I gasp in exhaustion. The magicked training dummy flops onto the ground. The slightly lilac aura fades. The dummy falls limp as the magic fades from the bark. I drop my sword into the sand, planting my hands on my thighs, crouching over trying to regain my breath and my composure. Images fliker past my vision, blood and pain filled pictures. Screams so piercing that I can't tell if they are my own.

And then reality snaps back in seconds later. I hold my hand to my forehead that now aches with the beginning of a headache, forcing the memories back down to my tortured subconscious. I take another deep breath, moving my sore body to work out the aches in my neck and back.

"Tell me not to go up against you in a sword fight," a chuckle sounds from behind me, the voice warms yet worn by age. I immediately know who it is. I don't even have to turn around. Mr. Mortonize is one of our mentors. He's been like a father to me, since my parents died only a couple months after my youngest sister was born. I don't remember them. I was too young to even remember what happened to them. Mortonize said my mother got sick and died, and then my dad died trying to save her. When I think back on them, trying to remember even the smallest of details, it's all fuzzy. I believe my mom once had my smile until it faded into exhaustion. And I gained my father's blue eyes that became haggled with the pain of losing my mother, not unlike how my eyes fade to a grayer shade of blue just at the thought of my own pain. At least this is all I have been told, I can't tell the difference between what I have been told about my parents or what I remember about them anymore. I wish I could at least remember their laughs or their touch, but they were taken away from me when I was all too young.

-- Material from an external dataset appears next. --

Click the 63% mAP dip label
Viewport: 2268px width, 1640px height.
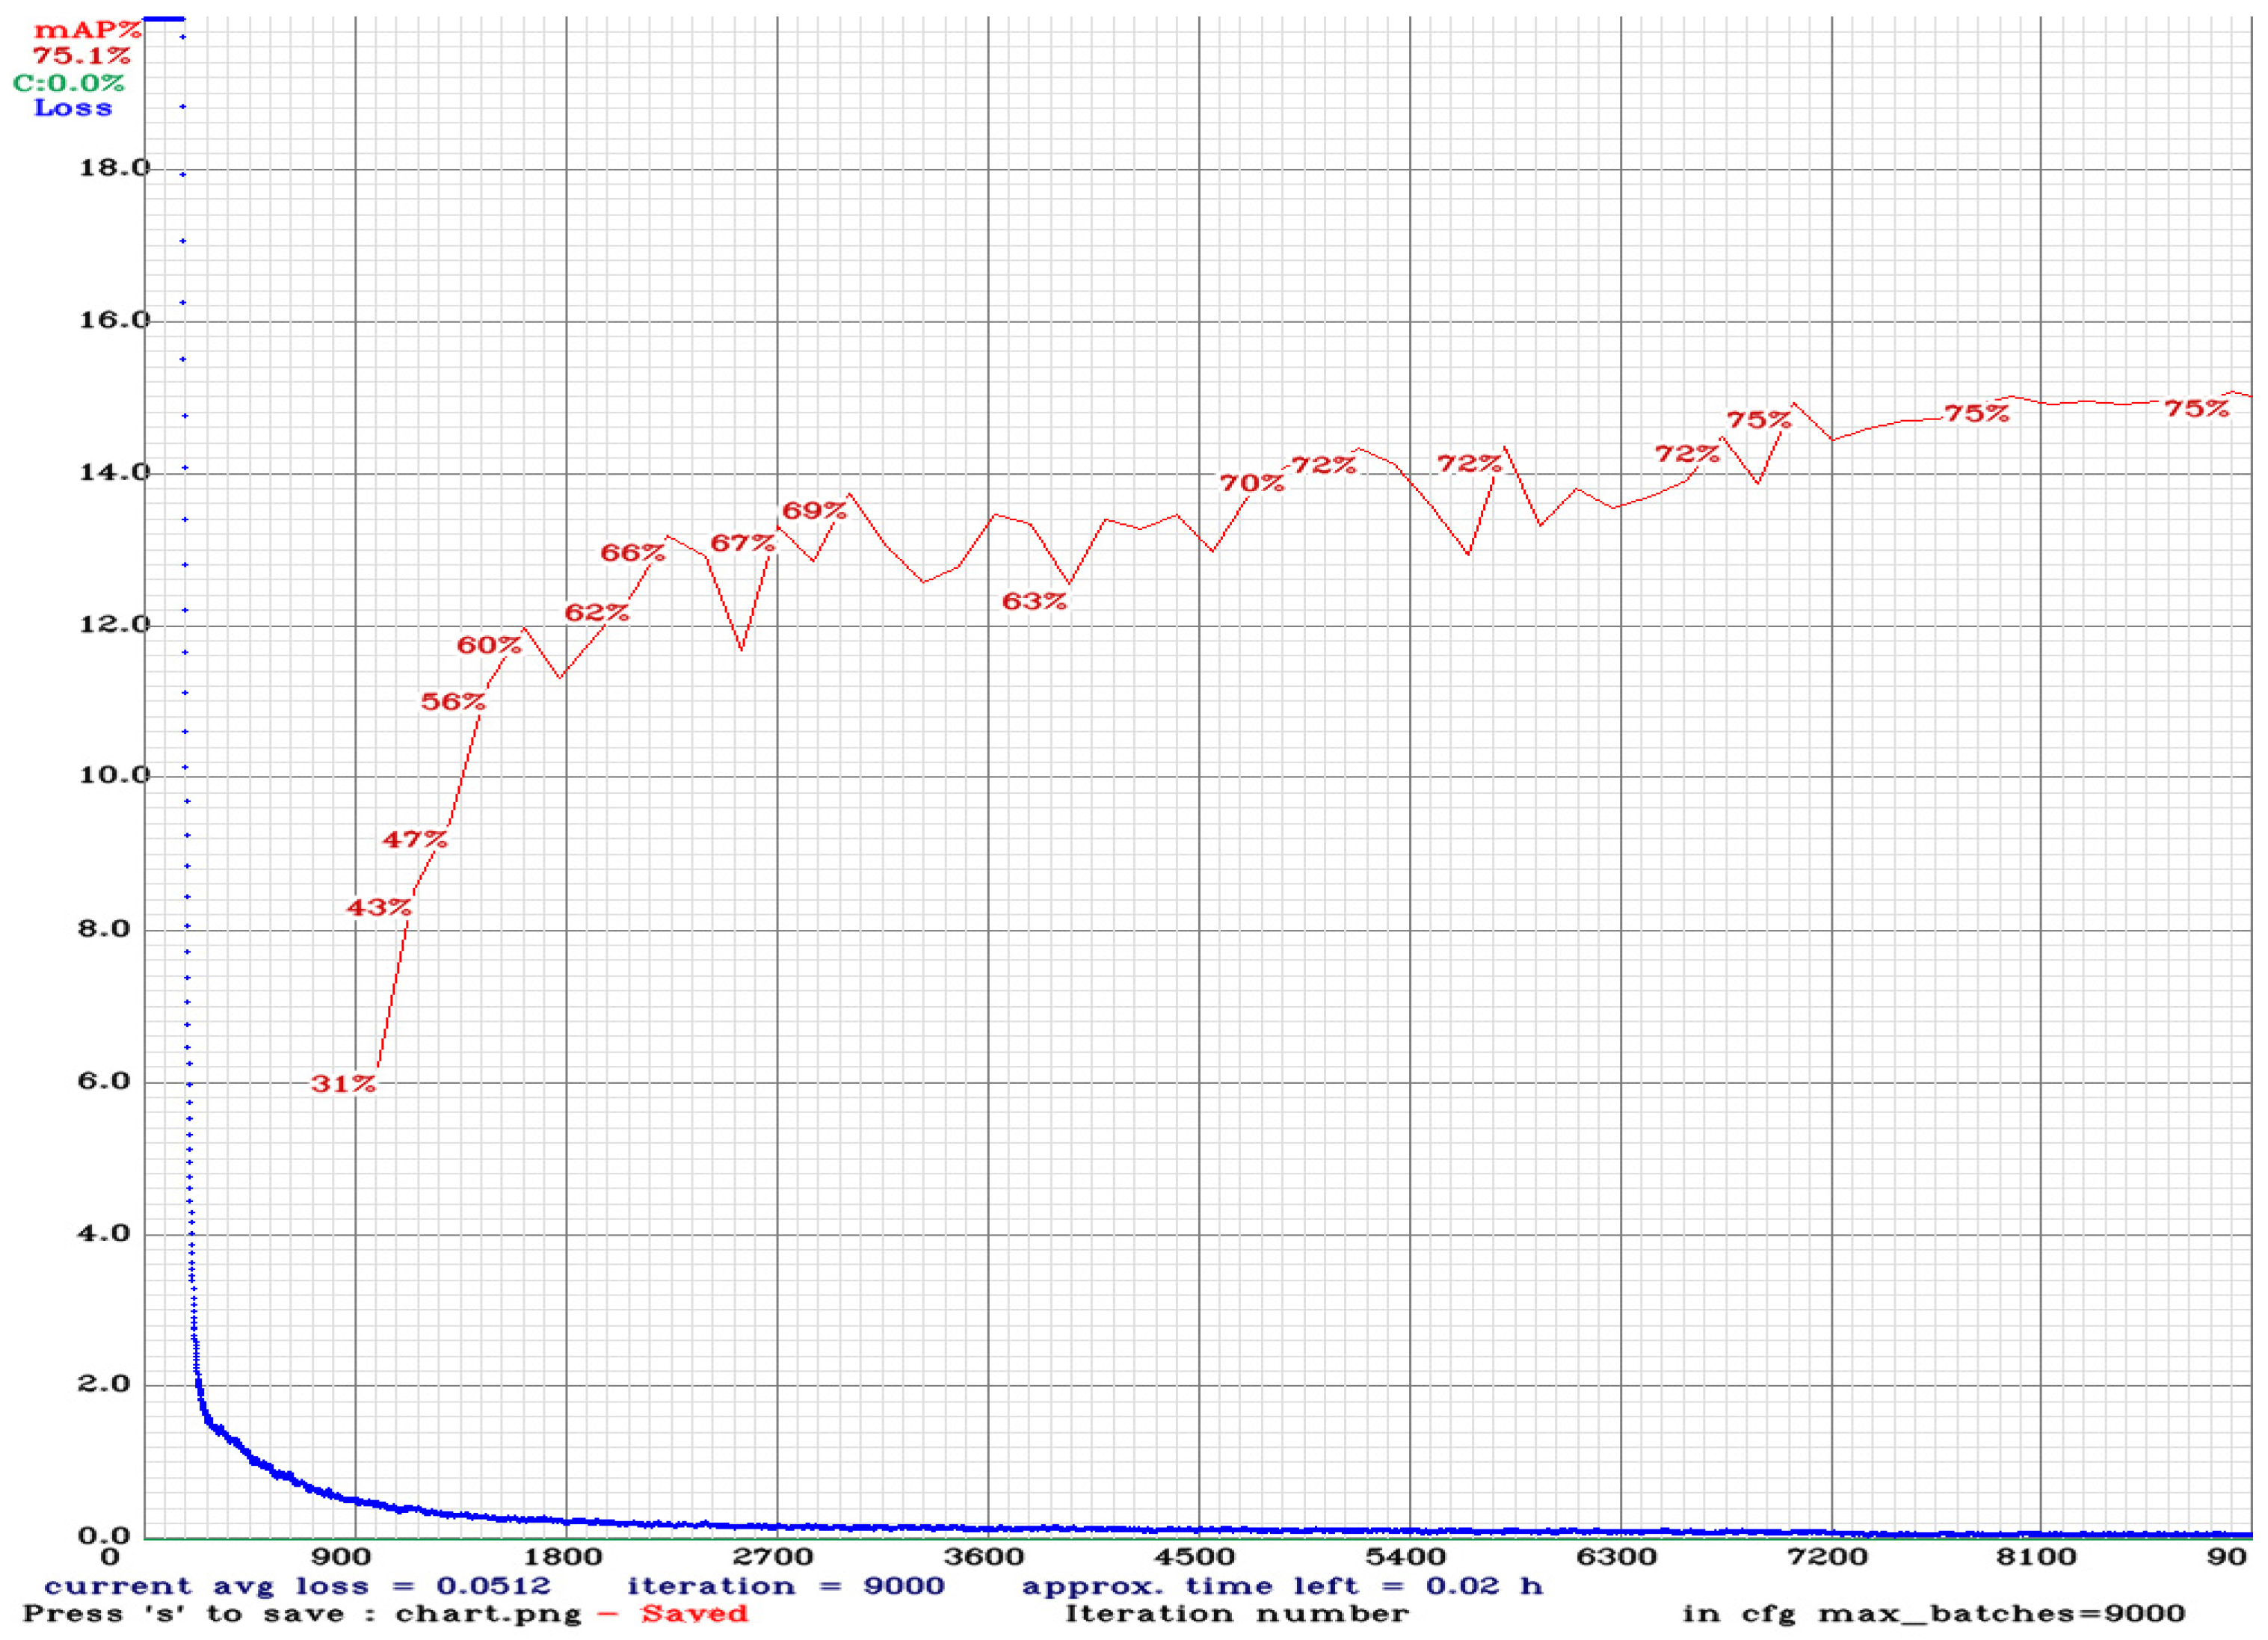pyautogui.click(x=1034, y=601)
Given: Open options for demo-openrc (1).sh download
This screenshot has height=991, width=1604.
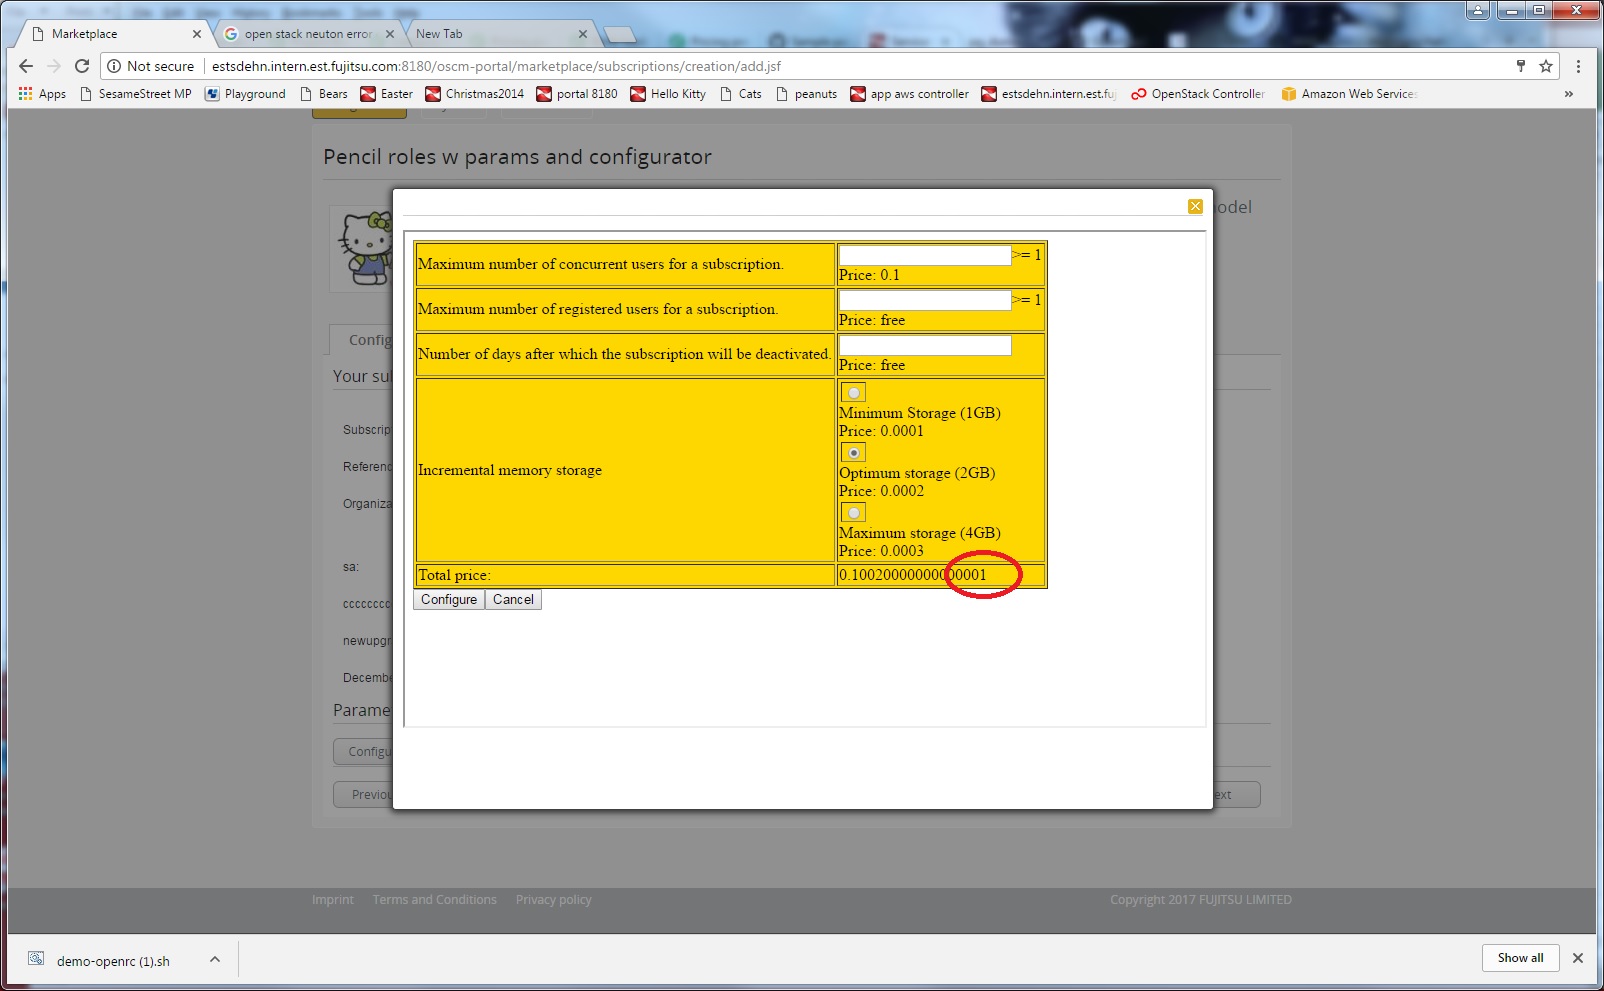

I know it wouldn't have made a difference. Most of the Viers at camps have parents that are dead or just don't have a healthy relationship with them. It is almost a cultural thing in our society to be raised by your mentor, and it doesn't help that our population is fleeting. But sometimes I imagine what would have happened if my parents were still alive. Would they have stuck around? Would I know their laughs? Or would they have easily left us just as they left this world? It doesn't matter now though. They are dead. There is no bringing them back, and if there was a way, I wouldn't want to pay the price.